A Lustrum of Malware Network Communication: Evolution and Insights
Charles Lever, Platon Kotzias, Davide Balzarotti, Juan Caballero, Manos Antonakakis
38th IEEE Symposium on Security and Privacy (Oakland), 2017
Both the operational and academic security communities have used dynamic analysis sandboxes to execute malware samples for roughly a decade. Network information derived from dynamic analysis is frequently used for threat detection, network policy, and incident response. Despite these common and important use cases, the efficacy of the network detection signal derived from such analysis has yet to be studied in depth. This paper seeks to address this gap by analyzing the network communications of 26.8 million samples that were collected over a period of five years.

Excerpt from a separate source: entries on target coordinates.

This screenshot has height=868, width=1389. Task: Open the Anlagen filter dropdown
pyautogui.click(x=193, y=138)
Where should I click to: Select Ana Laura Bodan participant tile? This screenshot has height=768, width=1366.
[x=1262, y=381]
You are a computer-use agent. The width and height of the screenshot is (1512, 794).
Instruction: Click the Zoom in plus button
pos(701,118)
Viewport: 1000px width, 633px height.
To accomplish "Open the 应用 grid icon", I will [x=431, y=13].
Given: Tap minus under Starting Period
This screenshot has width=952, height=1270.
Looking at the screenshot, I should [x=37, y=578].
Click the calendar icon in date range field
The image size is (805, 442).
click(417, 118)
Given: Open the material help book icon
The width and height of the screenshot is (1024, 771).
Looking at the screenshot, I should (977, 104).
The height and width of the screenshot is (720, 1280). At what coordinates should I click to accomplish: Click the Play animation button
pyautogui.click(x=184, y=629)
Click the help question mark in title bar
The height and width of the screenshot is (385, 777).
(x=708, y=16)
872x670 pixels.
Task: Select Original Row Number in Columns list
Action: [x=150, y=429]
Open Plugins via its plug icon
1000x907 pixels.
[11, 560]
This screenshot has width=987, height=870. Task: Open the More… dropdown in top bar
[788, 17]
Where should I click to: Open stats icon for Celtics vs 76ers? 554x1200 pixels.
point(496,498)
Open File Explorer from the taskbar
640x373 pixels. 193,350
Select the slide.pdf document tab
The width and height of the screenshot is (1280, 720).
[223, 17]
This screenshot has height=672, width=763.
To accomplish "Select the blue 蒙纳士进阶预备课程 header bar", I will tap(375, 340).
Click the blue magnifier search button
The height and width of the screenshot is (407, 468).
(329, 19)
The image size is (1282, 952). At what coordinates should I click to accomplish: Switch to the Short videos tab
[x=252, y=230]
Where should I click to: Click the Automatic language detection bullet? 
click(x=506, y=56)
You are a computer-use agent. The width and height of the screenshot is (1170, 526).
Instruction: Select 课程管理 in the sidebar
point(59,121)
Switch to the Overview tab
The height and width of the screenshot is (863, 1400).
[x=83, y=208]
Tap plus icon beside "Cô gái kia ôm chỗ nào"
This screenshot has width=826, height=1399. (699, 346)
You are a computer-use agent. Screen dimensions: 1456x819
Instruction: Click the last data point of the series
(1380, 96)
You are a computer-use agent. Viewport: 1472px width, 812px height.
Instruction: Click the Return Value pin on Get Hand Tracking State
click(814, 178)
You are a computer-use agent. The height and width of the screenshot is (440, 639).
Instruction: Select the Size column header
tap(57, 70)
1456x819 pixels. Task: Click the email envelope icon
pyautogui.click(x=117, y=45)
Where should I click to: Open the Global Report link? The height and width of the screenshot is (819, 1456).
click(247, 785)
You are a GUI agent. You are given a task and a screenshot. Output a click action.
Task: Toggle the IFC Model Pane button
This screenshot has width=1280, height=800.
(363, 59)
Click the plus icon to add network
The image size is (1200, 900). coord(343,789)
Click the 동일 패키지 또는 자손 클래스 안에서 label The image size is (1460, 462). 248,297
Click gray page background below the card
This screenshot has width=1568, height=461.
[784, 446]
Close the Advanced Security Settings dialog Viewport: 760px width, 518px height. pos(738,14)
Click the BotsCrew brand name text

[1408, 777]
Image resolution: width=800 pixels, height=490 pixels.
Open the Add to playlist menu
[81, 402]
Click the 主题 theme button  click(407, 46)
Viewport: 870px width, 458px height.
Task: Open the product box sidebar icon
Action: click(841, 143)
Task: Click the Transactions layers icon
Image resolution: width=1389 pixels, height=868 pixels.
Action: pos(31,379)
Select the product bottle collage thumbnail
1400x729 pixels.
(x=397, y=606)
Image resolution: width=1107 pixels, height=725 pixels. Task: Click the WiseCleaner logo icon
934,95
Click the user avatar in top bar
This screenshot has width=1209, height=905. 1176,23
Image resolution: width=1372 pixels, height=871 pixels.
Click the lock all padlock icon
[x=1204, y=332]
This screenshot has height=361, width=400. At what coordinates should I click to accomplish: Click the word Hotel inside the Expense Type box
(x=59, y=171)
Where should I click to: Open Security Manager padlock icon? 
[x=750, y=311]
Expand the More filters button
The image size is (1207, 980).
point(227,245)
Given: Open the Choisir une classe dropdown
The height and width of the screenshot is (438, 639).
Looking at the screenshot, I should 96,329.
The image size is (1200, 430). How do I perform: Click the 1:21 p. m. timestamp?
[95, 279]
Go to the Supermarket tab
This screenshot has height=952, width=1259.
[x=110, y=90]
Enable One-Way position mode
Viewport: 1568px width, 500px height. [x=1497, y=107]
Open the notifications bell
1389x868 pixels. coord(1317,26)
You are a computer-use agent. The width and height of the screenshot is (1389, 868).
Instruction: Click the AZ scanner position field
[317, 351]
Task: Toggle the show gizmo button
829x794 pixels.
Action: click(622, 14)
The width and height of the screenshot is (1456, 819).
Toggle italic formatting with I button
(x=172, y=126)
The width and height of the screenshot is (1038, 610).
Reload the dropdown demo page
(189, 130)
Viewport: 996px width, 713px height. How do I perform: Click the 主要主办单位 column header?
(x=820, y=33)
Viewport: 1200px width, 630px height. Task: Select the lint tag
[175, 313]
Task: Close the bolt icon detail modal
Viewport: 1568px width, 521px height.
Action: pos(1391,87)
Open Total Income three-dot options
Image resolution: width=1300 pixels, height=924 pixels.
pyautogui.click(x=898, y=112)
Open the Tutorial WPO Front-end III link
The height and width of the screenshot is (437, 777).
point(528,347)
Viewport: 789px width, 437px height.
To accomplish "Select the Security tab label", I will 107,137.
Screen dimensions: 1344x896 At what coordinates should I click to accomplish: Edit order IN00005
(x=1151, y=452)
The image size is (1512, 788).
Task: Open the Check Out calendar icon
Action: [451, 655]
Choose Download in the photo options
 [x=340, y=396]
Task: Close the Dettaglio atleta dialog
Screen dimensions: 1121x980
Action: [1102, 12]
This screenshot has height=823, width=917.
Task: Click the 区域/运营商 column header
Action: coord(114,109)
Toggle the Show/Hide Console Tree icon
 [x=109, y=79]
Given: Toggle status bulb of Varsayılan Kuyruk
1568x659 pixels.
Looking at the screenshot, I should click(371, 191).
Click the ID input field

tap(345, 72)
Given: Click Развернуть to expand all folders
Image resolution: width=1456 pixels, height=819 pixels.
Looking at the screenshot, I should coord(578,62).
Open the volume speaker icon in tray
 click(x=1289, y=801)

Using several malware and network datasets, our large scale study makes three core contributions. (1) We show that dynamic analysis traces should be carefully curated and provide a rigorous methodology that analysts can use to remove potential noise from such traces. (2) We show that Internet miscreants are increasingly using potentially unwanted programs (PUPs) that rely on a surprisingly stable DNS and IP infrastructure. This indicates that the security community is in need of better protections against such threats, and network policies may provide a solid foundation for such protections. (3) Finally, we see that, for the vast majority of malware samples, network traffic provides the earliest indicator of infection—several weeks and often months before the malware sample is discovered. Therefore, network defenders should rely on automated malware analysis to extract indicators of compromise and not to build early detection systems.